All FALS have previously been screened for SOD1, ANG, TARDBP, FUS, DAO and OPTN. FALS without male-to-male transmission (n=130) had also been analysed for the X linked UBQLN2 gene. Patients with mutation in SOD1 (n=26), ANG (n=1), TARDBP (n=8), FUS (n=13), DAO (n=1), OPTN (n=2), UBQLN2 (n=1) and with no previously identified genetic defect (n=173) were included in the C9ORF72 repeat analysis. For each patient, sequencing of ALS related genes and determination of C9ORF72 repeat length were performed on the same DNA sample.
The analysis of the C9ORF72 repeat was performed by a repeat-primed PCR amplification as previously described. This analysis was completed by a classical fluorescent fragment-length analysis allowing the detection of non-expanded C9ORF72 alleles. Both analyses were repeated twice for each patient sample to ensure reproducibility of the results, determine whether the repeat expansion was present at the heterozygous or homozygous state and because repeat primed assay efficiency highly depends on DNA concentration and quality. DNA of some homozygote individuals was sequenced to precisely correlate the number of base pairs in the fluorescent assay with the number of GGGGCC repeats. For clinical comparison, only patients with GGGGCC repeat numbers greater than 50 were included in the C9ORF72 group. Although no biological data is available to support that 50 repeats is a suitable cut-off to determine pathogenicity, this 50 repeat cut-off corresponds to the detection limit of the method we used.
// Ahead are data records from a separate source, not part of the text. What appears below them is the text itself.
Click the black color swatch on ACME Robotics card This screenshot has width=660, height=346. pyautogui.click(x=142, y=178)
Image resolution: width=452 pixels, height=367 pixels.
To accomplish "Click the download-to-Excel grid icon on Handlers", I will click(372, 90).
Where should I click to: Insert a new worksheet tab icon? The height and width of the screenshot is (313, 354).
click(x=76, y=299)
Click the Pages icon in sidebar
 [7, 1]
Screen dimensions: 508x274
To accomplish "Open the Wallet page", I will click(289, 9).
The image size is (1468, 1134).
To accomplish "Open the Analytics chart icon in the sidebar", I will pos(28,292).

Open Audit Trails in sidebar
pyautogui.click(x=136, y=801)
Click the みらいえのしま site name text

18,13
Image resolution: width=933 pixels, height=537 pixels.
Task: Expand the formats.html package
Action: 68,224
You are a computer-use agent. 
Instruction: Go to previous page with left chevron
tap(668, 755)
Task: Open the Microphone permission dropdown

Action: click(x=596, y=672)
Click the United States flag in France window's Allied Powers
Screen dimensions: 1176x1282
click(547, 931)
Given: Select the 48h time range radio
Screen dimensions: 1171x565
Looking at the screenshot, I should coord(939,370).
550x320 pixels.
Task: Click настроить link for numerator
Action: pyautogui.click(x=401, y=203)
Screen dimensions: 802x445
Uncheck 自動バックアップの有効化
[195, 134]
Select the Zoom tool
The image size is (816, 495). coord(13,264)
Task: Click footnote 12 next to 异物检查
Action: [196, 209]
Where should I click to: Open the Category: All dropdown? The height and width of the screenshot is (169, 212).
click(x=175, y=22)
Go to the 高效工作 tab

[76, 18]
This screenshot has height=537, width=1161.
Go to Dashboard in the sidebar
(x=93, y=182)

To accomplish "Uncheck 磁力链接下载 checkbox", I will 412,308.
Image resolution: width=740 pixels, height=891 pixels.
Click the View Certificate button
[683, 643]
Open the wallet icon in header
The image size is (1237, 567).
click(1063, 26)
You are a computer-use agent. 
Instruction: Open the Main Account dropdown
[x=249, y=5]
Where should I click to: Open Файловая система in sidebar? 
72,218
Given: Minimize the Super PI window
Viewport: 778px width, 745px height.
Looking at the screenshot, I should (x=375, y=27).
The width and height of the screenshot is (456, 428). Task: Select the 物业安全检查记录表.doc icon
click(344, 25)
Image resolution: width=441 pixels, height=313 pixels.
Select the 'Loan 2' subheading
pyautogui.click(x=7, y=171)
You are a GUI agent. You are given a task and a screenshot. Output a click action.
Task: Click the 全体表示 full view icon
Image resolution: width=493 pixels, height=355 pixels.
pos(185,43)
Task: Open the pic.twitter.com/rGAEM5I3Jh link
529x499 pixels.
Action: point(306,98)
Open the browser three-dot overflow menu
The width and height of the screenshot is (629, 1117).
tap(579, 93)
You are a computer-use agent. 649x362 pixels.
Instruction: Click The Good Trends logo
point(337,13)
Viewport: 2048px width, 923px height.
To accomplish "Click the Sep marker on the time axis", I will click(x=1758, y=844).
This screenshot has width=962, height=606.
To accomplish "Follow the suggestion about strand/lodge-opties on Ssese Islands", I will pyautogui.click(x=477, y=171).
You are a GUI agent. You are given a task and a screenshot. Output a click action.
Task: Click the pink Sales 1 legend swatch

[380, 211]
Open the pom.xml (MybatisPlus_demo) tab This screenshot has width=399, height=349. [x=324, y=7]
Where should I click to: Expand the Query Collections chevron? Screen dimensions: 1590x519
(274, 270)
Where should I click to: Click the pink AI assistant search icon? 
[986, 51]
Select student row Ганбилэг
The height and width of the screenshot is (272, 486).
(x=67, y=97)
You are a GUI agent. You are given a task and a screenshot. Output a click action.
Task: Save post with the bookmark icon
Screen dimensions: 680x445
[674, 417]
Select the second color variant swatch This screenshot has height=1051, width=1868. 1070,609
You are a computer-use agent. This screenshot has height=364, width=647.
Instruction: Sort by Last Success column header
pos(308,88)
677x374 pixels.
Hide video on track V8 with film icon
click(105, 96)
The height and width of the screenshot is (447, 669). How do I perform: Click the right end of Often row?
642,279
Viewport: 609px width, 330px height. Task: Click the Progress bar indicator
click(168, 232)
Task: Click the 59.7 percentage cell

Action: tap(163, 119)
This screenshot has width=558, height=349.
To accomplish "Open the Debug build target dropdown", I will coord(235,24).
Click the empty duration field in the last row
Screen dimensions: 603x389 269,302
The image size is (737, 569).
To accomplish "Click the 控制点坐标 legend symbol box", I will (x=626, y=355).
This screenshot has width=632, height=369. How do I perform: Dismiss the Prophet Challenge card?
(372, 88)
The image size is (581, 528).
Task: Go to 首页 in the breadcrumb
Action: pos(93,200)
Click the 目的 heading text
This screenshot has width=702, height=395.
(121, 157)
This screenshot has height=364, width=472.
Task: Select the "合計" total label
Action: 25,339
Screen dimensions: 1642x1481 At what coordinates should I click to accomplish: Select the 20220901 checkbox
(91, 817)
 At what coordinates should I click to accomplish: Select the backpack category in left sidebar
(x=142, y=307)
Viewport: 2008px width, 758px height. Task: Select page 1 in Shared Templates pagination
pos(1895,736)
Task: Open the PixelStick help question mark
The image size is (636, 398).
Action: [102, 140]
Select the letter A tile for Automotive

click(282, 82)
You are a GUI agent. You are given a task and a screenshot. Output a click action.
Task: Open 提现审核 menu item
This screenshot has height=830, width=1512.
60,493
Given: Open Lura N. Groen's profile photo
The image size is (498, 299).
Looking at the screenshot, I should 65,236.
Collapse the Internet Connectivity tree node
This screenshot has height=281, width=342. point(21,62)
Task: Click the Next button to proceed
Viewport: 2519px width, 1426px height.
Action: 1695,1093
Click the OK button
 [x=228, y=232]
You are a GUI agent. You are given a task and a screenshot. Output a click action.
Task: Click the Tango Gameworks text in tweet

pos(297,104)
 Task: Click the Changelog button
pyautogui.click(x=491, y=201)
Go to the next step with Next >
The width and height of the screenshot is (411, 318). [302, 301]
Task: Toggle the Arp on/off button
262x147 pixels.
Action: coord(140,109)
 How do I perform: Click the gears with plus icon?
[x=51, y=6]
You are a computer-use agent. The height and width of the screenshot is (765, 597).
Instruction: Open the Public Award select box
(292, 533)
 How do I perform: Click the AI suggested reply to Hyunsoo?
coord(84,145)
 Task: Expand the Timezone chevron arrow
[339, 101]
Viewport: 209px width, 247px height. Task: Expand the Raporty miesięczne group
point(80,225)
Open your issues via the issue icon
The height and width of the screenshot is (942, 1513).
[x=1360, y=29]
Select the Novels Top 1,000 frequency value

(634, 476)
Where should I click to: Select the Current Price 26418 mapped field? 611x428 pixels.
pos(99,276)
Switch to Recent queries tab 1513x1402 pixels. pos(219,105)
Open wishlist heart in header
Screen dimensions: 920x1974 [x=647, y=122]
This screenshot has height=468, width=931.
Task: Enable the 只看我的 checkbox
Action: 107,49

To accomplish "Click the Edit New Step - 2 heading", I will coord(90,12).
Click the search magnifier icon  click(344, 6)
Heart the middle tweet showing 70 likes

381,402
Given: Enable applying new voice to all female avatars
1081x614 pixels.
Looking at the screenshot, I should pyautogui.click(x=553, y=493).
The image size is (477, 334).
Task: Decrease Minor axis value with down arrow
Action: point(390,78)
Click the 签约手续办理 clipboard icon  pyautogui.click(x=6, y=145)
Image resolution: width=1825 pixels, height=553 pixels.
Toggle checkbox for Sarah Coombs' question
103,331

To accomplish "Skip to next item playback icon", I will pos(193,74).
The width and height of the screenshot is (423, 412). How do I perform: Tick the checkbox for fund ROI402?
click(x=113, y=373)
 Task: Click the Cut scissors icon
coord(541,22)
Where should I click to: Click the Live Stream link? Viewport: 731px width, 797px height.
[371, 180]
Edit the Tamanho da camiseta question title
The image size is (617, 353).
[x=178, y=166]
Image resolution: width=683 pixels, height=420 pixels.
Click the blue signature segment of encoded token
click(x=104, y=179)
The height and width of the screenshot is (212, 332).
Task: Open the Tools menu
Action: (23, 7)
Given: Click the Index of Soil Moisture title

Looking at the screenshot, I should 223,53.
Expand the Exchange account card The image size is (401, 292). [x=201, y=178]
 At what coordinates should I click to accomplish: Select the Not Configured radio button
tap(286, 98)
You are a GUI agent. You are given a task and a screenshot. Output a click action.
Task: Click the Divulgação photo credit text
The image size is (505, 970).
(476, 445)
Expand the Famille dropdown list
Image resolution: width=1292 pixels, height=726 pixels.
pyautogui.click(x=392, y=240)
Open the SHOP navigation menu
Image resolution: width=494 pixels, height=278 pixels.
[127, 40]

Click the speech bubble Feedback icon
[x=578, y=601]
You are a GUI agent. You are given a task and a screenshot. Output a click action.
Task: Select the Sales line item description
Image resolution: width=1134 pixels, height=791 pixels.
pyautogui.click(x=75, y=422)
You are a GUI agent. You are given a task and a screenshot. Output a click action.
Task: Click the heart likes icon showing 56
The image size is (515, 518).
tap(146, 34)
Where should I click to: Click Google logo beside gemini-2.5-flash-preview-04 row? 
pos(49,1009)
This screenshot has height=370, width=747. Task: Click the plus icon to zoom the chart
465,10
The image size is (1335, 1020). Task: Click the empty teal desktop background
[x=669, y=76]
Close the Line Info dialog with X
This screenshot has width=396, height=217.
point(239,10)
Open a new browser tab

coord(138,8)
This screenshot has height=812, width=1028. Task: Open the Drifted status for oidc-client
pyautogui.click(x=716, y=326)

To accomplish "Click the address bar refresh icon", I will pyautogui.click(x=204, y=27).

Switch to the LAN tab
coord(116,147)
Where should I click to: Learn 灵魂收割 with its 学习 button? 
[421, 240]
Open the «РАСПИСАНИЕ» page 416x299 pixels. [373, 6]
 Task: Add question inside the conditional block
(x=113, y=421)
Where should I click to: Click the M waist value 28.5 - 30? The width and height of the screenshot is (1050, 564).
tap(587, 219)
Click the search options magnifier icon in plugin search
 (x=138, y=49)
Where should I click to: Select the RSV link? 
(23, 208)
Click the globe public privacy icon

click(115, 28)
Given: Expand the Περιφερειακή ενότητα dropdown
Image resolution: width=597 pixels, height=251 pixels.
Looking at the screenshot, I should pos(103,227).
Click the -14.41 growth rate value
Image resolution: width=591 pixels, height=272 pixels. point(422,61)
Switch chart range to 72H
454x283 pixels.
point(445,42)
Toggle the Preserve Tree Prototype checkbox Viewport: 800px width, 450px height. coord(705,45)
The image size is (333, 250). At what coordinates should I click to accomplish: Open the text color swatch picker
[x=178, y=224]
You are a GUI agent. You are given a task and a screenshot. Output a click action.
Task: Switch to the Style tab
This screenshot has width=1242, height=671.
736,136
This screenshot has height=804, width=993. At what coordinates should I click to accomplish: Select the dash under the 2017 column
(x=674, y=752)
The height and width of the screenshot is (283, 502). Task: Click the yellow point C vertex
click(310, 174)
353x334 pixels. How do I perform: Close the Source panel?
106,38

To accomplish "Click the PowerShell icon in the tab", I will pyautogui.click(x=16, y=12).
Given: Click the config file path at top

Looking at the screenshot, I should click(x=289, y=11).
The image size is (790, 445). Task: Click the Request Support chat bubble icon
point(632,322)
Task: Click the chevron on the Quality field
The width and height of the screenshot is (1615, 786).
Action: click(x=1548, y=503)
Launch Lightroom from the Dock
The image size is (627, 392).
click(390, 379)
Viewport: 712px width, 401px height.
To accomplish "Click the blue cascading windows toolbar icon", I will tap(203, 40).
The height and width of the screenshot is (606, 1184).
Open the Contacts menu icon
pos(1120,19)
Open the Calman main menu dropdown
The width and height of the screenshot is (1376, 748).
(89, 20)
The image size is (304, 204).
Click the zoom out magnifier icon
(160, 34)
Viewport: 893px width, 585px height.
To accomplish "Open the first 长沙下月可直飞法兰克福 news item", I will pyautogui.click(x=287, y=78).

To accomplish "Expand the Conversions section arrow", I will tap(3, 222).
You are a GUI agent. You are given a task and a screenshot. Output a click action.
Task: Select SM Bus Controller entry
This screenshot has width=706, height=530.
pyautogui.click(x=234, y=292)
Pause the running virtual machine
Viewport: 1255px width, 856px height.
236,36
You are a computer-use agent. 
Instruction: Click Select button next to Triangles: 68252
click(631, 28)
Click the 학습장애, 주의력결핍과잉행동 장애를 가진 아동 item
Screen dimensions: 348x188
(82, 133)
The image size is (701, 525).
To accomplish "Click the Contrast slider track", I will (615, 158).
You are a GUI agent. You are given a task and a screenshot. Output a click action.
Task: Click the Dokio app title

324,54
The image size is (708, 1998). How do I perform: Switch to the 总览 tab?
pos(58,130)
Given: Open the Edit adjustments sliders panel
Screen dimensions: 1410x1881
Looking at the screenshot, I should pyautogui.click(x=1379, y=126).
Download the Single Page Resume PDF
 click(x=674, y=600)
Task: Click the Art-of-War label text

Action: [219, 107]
Clinical data could be partially recovered for up to 334 relatives belonging to the 225 analysed families and 725 SALS cases. The exact number of patients included in each statistical analysis depended on the availability of the corresponding data and is summarised in Table 1 and Table 2. Clinical parameters including gender ratio (n=334 FALS, 719 SALS), age of onset (n=290 FALS, 512 SALS), site of onset (n=283 FALS, 703 SALS), disease duration (n=264 FALS, 512 SALS) and presence of FTD behavioural variant (n=162 FALS) were compared in five FALS groups represented by patients with long C9ORF72 repeat, mutations in SOD1, TARDBP, FUS or other FALS with still unidentified mutations (Table 1). In addition, 2 groups of SALS patients either positive or negative for expanded C9ORF72 repeats were included. Disease duration was also compared between C9ORF72 patients with bulbar (n=42) or spinal (n=70) onset and with (n=25) or without (n=28) FTD. FALS were arbitrarily separated according to age of onset (≤40, 41–50, 51–60, 61–70, ≥71) to study the frequency of ALS-related genes in each subgroup. Two consecutive subgroups were pooled when their distributions were similar.
Statistical analyses were performed as previously described. Briefly, the Cox proportional hazards regression model was used to compare age at onset and disease duration between the five groups of FALS patients. If the difference was significant (p<0.05), a log rank analysis compared groups by pairs. Proportions of patients classified according to gender, site of onset or presence of FTD were compared by pairs using Fisher's exact tests. Proportions of C9ORF72-positive subgroup of patients (n=70) with available cognitive status data (FTD or pure ALS) classified according to site of onset (bulbar or spinal) were also compared using Fisher's exact test. Statistical analyses were performed using the SPSS V.11.0 data analysis software (SPSS Inc.).